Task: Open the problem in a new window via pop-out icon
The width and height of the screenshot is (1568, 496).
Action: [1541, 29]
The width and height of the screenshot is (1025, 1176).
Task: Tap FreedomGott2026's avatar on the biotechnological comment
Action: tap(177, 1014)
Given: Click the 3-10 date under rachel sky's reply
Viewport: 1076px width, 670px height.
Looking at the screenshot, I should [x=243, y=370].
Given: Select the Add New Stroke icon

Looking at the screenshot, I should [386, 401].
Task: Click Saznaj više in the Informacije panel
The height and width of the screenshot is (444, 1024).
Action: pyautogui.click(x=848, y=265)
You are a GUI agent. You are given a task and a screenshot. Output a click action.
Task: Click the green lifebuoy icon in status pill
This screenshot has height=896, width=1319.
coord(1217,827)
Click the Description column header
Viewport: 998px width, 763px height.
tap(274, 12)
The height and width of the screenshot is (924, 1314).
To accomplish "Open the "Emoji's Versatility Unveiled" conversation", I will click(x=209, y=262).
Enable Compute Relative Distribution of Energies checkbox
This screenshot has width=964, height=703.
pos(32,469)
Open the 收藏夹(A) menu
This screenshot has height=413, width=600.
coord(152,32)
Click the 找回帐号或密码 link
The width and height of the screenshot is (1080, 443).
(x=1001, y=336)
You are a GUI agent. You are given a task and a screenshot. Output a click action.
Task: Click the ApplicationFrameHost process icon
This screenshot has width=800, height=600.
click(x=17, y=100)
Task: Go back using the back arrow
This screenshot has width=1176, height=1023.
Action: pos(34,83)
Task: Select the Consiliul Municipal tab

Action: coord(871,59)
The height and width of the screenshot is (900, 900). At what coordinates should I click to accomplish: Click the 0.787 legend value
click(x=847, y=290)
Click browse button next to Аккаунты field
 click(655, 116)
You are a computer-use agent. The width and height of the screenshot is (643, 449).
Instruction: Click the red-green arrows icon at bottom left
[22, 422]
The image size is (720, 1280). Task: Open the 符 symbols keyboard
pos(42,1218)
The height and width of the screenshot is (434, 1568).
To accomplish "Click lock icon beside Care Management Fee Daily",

___

→ **Travail demandé**: Recopiez tous les enregistrements ci-dessus, du premier au dernier, sans rien y changer.

→ **Solution du problème**:
Task: Open the problem in a new window via pop-out icon
The width and height of the screenshot is (1568, 496).
Action: [1541, 29]
The width and height of the screenshot is (1025, 1176).
Task: Tap FreedomGott2026's avatar on the biotechnological comment
Action: tap(177, 1014)
Given: Click the 3-10 date under rachel sky's reply
Viewport: 1076px width, 670px height.
Looking at the screenshot, I should [x=243, y=370].
Given: Select the Add New Stroke icon

Looking at the screenshot, I should [386, 401].
Task: Click Saznaj više in the Informacije panel
The height and width of the screenshot is (444, 1024).
Action: pyautogui.click(x=848, y=265)
You are a GUI agent. You are given a task and a screenshot. Output a click action.
Task: Click the green lifebuoy icon in status pill
This screenshot has height=896, width=1319.
coord(1217,827)
Click the Description column header
Viewport: 998px width, 763px height.
tap(274, 12)
The height and width of the screenshot is (924, 1314).
To accomplish "Open the "Emoji's Versatility Unveiled" conversation", I will click(x=209, y=262).
Enable Compute Relative Distribution of Energies checkbox
This screenshot has width=964, height=703.
pos(32,469)
Open the 收藏夹(A) menu
This screenshot has height=413, width=600.
coord(152,32)
Click the 找回帐号或密码 link
The width and height of the screenshot is (1080, 443).
(x=1001, y=336)
You are a GUI agent. You are given a task and a screenshot. Output a click action.
Task: Click the ApplicationFrameHost process icon
This screenshot has width=800, height=600.
click(x=17, y=100)
Task: Go back using the back arrow
This screenshot has width=1176, height=1023.
Action: pos(34,83)
Task: Select the Consiliul Municipal tab

Action: coord(871,59)
The height and width of the screenshot is (900, 900). At what coordinates should I click to accomplish: Click the 0.787 legend value
click(x=847, y=290)
Click browse button next to Аккаунты field
 click(655, 116)
You are a computer-use agent. The width and height of the screenshot is (643, 449).
Instruction: Click the red-green arrows icon at bottom left
[22, 422]
The image size is (720, 1280). Task: Open the 符 symbols keyboard
pos(42,1218)
The height and width of the screenshot is (434, 1568).
To accomplish "Click lock icon beside Care Management Fee Daily",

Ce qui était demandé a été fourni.